* [YOUR TASK]
What follows is a listing. Write it all out exactly.

* [INFORMATION SUPPLIED]
──────────
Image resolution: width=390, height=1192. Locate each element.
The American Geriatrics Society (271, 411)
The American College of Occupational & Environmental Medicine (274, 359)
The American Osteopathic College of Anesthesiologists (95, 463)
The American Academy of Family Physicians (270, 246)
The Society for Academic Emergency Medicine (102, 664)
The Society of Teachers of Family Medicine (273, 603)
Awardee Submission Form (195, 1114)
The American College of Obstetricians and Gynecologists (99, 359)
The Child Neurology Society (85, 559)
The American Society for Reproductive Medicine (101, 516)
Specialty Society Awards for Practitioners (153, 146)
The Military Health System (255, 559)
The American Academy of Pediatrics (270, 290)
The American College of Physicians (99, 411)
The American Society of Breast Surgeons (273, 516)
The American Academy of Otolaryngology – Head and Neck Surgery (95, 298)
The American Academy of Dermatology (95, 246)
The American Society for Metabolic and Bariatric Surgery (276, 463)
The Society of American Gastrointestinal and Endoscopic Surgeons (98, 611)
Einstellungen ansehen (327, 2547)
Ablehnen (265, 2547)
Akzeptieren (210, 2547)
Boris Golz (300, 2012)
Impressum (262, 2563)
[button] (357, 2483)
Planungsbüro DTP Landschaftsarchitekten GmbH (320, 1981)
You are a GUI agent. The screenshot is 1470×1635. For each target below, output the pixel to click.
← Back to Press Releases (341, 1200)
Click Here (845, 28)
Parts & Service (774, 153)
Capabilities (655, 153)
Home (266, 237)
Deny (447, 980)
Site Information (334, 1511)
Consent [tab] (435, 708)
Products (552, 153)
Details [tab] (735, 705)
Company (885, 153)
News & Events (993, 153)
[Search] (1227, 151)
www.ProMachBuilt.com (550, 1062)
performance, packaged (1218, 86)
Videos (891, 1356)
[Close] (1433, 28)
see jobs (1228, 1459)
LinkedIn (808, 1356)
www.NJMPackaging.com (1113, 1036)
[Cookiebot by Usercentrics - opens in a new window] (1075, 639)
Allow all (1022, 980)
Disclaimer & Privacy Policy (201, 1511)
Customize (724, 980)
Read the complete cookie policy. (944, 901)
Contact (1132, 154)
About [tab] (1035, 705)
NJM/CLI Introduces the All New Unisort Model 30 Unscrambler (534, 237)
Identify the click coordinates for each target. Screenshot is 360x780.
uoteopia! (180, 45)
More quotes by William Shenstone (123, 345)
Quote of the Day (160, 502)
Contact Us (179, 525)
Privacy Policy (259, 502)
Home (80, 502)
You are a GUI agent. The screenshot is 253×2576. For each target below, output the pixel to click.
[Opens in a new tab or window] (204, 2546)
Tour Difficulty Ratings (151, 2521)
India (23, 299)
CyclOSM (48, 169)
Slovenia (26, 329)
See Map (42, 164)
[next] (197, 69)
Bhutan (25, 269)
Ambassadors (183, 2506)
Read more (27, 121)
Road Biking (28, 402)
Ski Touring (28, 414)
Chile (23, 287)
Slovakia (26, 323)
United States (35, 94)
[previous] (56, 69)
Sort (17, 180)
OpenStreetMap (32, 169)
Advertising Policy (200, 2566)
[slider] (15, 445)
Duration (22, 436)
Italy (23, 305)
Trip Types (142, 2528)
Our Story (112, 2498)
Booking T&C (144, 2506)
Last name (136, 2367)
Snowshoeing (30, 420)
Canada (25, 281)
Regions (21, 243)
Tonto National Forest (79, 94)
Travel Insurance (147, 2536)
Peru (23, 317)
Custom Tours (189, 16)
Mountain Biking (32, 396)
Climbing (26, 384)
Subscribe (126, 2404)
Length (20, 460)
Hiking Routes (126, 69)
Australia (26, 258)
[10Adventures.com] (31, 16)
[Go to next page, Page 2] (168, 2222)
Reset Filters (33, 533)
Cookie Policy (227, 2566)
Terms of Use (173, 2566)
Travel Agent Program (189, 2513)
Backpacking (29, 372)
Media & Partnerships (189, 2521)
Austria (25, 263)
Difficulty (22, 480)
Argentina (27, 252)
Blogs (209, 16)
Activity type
──────────
* [SOLUTION TO THIS PROBLEM]
Image resolution: width=390, height=1192. Locate each element.
The American Geriatrics Society (271, 411)
The American College of Occupational & Environmental Medicine (274, 359)
The American Osteopathic College of Anesthesiologists (95, 463)
The American Academy of Family Physicians (270, 246)
The Society for Academic Emergency Medicine (102, 664)
The Society of Teachers of Family Medicine (273, 603)
Awardee Submission Form (195, 1114)
The American College of Obstetricians and Gynecologists (99, 359)
The Child Neurology Society (85, 559)
The American Society for Reproductive Medicine (101, 516)
Specialty Society Awards for Practitioners (153, 146)
The Military Health System (255, 559)
The American Academy of Pediatrics (270, 290)
The American College of Physicians (99, 411)
The American Society of Breast Surgeons (273, 516)
The American Academy of Otolaryngology – Head and Neck Surgery (95, 298)
The American Academy of Dermatology (95, 246)
The American Society for Metabolic and Bariatric Surgery (276, 463)
The Society of American Gastrointestinal and Endoscopic Surgeons (98, 611)
Einstellungen ansehen (327, 2547)
Ablehnen (265, 2547)
Akzeptieren (210, 2547)
Boris Golz (300, 2012)
Impressum (262, 2563)
[button] (357, 2483)
Planungsbüro DTP Landschaftsarchitekten GmbH (320, 1981)
You are a GUI agent. The screenshot is 1470×1635. For each target below, output the pixel to click.
← Back to Press Releases (341, 1200)
Click Here (845, 28)
Parts & Service (774, 153)
Capabilities (655, 153)
Home (266, 237)
Deny (447, 980)
Site Information (334, 1511)
Consent [tab] (435, 708)
Products (552, 153)
Details [tab] (735, 705)
Company (885, 153)
News & Events (993, 153)
[Search] (1227, 151)
www.ProMachBuilt.com (550, 1062)
performance, packaged (1218, 86)
Videos (891, 1356)
[Close] (1433, 28)
see jobs (1228, 1459)
LinkedIn (808, 1356)
www.NJMPackaging.com (1113, 1036)
[Cookiebot by Usercentrics - opens in a new window] (1075, 639)
Allow all (1022, 980)
Disclaimer & Privacy Policy (201, 1511)
Customize (724, 980)
Read the complete cookie policy. (944, 901)
Contact (1132, 154)
About [tab] (1035, 705)
NJM/CLI Introduces the All New Unisort Model 30 Unscrambler (534, 237)
Identify the click coordinates for each target. Screenshot is 360x780.
uoteopia! (180, 45)
More quotes by William Shenstone (123, 345)
Quote of the Day (160, 502)
Contact Us (179, 525)
Privacy Policy (259, 502)
Home (80, 502)
You are a GUI agent. The screenshot is 253×2576. For each target below, output the pixel to click.
[Opens in a new tab or window] (204, 2546)
Tour Difficulty Ratings (151, 2521)
India (23, 299)
CyclOSM (48, 169)
Slovenia (26, 329)
See Map (42, 164)
[next] (197, 69)
Bhutan (25, 269)
Ambassadors (183, 2506)
Read more (27, 121)
Road Biking (28, 402)
Ski Touring (28, 414)
Chile (23, 287)
Slovakia (26, 323)
United States (35, 94)
[previous] (56, 69)
Sort (17, 180)
OpenStreetMap (32, 169)
Advertising Policy (200, 2566)
[slider] (15, 445)
Duration (22, 436)
Italy (23, 305)
Trip Types (142, 2528)
Our Story (112, 2498)
Booking T&C (144, 2506)
Last name (136, 2367)
Snowshoeing (30, 420)
Canada (25, 281)
Regions (21, 243)
Tonto National Forest (79, 94)
Travel Insurance (147, 2536)
Peru (23, 317)
Custom Tours (189, 16)
Mountain Biking (32, 396)
Climbing (26, 384)
Subscribe (126, 2404)
Length (20, 460)
Hiking Routes (126, 69)
Australia (26, 258)
[10Adventures.com] (31, 16)
[Go to next page, Page 2] (168, 2222)
Reset Filters (33, 533)
Cookie Policy (227, 2566)
Terms of Use (173, 2566)
Travel Agent Program (189, 2513)
Backpacking (29, 372)
Media & Partnerships (189, 2521)
Austria (25, 263)
Difficulty (22, 480)
Argentina (27, 252)
Blogs (209, 16)
Activity type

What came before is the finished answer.